I slowly get tired about your permanent ranting about misnamed, misdesigned
and unusable code in the kernel.
The percpu infrastructure was designed explicitely to reflect the hardware and
is not a random kernel internal choice. It's there to handle the situation
where a single interrupt number is actually available on each CPU.
ARM has a very clear distinction between PPI (per processor interrutps) and
SPI (shared peripheral interrupts). So we end up with the following interrupt
space:
IRQ CPU0 CPU1
0 PPI PPI
... ... ...
15 PPI PPI
16 SPI SPI
...
N SPI SPI
The fundamental difference between PPI and SPI is that PPIs originate from the
CPU itself or are injected as IPIs targeted to a particular CPU. Each CPU has
its own interrupt controller to mask/ack/... PPIs.
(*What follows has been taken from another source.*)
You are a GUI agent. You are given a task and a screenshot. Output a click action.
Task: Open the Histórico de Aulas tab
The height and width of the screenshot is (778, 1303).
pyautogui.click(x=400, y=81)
The SPIs have a shared interrupt controller and therefor are globally shared
between all cpus.
The percpu infrastructure reflects exaclty this scenario and allows us to
handle PPIs with the same irq number (which makes a lot of sense) seperately
on each CPU.
So how does this not reflect the hardware?
If your particular hardware has the old scheme of seperate interrupt numbers
for per cpu interrupts, then you can simply use the normal interrupt scheme
and request a seperate interrupt per cpu.
Just because something does not fit your needs and does not match your SH
blinkered worldview does not make it misnamed, misdesigned and unusable.
If you want to work with this community you really should start to talk
constructive with us and stop this unjustified ranting attitude.